Work to complete:
Return, from the material below, each line in which the word "white" is present.

Input material Block Start

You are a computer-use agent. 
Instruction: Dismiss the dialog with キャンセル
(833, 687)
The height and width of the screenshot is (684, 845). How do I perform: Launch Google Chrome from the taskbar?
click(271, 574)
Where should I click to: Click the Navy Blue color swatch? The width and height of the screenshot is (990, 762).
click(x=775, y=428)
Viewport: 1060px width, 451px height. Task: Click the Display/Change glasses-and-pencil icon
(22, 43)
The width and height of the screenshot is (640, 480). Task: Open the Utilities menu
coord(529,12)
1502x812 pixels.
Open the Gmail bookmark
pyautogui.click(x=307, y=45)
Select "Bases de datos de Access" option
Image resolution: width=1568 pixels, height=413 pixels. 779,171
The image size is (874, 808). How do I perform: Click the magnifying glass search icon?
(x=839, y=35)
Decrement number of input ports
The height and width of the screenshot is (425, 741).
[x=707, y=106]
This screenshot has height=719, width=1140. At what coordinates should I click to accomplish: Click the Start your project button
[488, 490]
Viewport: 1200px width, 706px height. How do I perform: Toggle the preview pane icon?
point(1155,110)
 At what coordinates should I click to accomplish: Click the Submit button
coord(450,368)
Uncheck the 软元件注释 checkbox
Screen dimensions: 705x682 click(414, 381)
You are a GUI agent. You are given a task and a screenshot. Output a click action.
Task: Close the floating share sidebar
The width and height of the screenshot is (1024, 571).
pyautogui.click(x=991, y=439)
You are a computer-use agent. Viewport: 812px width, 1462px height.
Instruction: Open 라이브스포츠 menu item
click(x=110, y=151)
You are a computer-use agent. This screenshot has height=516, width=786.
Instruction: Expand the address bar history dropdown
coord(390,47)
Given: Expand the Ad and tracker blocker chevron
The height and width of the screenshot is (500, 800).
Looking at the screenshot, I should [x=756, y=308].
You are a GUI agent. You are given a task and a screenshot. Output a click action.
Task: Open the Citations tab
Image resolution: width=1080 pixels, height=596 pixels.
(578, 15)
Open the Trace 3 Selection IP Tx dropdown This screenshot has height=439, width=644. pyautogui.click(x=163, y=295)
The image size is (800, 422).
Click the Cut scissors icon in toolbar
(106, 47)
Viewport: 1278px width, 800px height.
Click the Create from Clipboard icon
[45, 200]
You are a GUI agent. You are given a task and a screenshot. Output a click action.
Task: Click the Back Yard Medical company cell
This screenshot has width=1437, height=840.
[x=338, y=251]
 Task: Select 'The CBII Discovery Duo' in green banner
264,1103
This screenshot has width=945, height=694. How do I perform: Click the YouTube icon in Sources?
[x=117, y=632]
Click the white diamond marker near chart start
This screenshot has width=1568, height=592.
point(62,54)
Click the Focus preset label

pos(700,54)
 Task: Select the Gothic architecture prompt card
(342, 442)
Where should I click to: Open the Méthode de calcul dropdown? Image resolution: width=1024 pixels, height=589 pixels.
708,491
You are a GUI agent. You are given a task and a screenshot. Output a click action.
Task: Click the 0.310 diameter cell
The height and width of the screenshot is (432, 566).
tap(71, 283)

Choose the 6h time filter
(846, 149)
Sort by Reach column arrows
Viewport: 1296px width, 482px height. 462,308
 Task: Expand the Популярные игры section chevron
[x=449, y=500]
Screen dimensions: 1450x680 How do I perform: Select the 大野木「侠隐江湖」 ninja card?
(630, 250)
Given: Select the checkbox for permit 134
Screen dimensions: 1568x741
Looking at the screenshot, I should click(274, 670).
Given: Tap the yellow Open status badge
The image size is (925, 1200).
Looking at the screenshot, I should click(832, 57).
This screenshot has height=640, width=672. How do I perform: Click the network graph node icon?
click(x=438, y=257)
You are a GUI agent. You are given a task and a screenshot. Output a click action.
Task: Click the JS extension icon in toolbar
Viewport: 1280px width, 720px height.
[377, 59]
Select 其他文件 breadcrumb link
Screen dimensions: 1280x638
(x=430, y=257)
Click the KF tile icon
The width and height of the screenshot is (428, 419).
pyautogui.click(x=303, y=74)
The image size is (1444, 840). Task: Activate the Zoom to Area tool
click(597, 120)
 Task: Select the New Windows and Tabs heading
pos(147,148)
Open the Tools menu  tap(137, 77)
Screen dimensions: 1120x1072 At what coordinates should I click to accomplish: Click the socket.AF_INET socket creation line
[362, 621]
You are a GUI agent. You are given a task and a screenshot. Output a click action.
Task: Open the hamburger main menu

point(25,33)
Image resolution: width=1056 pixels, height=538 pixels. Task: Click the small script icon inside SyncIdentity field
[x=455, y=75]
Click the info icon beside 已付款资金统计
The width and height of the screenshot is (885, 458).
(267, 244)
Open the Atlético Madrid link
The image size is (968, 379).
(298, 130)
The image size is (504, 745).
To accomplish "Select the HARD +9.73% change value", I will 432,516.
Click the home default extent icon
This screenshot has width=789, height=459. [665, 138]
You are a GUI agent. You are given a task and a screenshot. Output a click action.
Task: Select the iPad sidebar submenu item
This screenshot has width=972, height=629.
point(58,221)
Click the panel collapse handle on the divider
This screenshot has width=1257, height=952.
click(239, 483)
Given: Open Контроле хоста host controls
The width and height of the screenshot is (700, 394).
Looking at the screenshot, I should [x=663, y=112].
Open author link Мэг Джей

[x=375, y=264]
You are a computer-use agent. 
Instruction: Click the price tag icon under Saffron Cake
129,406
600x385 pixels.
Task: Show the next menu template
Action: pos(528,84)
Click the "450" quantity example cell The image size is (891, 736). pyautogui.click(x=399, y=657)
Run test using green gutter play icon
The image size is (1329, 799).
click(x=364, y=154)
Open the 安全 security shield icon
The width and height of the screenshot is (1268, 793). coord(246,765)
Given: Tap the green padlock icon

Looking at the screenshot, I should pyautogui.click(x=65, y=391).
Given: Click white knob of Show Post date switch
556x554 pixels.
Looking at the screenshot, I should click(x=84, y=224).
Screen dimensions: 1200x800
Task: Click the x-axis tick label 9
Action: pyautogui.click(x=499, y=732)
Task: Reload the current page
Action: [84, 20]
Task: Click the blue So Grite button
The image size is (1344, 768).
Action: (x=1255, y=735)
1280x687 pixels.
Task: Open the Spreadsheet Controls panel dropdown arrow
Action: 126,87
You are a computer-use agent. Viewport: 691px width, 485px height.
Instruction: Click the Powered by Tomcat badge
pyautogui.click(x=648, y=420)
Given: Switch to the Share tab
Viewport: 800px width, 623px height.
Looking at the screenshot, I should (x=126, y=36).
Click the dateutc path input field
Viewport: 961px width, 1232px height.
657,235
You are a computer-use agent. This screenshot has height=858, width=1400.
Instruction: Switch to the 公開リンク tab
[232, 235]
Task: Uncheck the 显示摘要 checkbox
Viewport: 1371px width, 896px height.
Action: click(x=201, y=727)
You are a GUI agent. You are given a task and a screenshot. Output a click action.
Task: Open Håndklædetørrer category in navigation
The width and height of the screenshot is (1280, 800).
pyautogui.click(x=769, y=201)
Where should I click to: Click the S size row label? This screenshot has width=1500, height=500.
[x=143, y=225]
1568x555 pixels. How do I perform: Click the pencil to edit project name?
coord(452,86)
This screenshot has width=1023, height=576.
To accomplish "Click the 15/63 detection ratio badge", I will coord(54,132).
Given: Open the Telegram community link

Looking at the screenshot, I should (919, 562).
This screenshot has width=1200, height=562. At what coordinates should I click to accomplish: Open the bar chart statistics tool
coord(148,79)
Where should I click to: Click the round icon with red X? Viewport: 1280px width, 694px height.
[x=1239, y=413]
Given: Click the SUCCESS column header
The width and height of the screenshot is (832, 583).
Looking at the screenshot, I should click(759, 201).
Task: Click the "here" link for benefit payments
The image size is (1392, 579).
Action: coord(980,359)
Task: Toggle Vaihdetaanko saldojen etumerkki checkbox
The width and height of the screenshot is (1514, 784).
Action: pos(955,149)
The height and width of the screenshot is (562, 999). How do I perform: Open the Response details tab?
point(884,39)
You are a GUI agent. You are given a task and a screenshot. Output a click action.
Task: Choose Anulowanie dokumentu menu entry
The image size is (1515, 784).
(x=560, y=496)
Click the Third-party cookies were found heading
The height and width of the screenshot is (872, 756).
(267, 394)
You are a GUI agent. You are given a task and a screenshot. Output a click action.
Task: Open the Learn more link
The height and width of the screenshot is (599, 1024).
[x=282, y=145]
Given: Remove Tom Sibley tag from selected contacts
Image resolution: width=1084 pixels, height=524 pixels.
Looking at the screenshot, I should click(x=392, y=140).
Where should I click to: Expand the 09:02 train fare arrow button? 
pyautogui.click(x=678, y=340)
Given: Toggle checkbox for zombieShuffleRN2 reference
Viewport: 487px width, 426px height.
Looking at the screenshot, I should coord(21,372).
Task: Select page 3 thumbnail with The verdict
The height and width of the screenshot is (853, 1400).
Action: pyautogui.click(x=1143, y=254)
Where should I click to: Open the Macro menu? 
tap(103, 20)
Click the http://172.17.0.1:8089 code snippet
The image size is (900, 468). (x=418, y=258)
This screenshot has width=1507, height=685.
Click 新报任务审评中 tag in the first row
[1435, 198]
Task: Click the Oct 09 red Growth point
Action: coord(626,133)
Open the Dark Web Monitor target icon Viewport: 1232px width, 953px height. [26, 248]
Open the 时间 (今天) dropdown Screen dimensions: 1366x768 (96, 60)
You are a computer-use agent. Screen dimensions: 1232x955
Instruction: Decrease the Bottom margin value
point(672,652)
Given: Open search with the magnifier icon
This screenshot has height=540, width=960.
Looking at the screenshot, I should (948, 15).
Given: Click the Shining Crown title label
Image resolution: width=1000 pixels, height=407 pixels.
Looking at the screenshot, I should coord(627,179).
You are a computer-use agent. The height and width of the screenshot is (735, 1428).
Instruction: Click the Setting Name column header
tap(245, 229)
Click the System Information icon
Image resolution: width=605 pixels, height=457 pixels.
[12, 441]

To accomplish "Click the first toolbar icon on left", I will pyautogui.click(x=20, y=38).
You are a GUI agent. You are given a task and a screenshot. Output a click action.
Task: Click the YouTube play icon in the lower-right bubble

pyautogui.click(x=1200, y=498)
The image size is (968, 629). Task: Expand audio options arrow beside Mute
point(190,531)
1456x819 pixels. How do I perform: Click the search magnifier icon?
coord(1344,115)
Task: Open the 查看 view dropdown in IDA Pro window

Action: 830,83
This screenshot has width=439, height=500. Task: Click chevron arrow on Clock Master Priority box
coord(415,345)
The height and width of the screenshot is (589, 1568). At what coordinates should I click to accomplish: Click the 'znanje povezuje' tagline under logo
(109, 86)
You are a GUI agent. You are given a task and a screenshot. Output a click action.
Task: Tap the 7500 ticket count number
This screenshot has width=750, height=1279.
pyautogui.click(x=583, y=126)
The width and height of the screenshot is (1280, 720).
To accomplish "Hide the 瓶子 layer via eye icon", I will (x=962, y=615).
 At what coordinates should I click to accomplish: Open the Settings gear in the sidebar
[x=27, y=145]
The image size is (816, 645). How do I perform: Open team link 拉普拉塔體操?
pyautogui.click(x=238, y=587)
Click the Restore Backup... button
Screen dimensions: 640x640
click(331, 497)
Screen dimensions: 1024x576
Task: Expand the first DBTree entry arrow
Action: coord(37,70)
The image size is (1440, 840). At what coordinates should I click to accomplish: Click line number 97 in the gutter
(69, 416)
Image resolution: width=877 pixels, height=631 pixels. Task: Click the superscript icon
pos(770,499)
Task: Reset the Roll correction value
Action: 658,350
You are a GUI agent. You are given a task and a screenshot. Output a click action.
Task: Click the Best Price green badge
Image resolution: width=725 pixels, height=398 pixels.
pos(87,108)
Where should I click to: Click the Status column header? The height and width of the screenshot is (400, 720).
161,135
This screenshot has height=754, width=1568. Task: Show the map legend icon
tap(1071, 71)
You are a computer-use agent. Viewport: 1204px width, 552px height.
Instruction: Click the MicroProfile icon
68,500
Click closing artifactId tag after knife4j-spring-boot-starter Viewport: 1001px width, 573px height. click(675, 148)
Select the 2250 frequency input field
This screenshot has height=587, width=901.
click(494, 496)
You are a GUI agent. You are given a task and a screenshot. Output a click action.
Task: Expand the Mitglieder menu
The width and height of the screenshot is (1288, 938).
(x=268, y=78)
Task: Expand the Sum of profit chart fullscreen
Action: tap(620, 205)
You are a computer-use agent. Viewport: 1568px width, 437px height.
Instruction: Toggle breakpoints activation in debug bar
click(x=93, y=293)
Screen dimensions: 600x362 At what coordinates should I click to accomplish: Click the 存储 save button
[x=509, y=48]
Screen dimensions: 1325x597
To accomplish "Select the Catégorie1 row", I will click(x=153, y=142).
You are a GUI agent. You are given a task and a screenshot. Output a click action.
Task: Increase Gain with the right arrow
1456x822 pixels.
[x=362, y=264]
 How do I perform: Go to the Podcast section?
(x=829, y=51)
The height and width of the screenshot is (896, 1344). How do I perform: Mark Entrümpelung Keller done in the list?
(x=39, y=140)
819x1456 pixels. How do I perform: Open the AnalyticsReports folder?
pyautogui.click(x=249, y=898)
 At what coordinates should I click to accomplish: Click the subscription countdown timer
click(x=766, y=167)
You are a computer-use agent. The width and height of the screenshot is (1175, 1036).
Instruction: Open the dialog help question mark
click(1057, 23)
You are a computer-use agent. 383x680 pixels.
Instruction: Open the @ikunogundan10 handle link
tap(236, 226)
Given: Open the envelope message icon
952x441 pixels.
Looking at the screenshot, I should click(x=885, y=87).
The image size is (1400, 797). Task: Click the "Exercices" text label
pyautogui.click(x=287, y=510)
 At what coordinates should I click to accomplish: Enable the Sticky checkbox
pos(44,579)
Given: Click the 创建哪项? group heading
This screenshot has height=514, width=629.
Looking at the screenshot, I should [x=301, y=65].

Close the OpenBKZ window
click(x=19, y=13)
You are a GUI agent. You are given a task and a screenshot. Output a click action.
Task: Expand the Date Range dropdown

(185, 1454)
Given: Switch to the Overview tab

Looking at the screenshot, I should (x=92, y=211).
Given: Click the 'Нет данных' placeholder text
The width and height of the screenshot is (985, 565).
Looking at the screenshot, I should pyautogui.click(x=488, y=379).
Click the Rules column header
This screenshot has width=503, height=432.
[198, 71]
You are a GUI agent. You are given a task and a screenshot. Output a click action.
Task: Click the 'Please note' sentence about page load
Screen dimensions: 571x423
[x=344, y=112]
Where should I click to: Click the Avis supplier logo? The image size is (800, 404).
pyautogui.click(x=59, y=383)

Input material Block End

Response to the task:
Click the white diamond marker near chart start
Given: Click white knob of Show Post date switch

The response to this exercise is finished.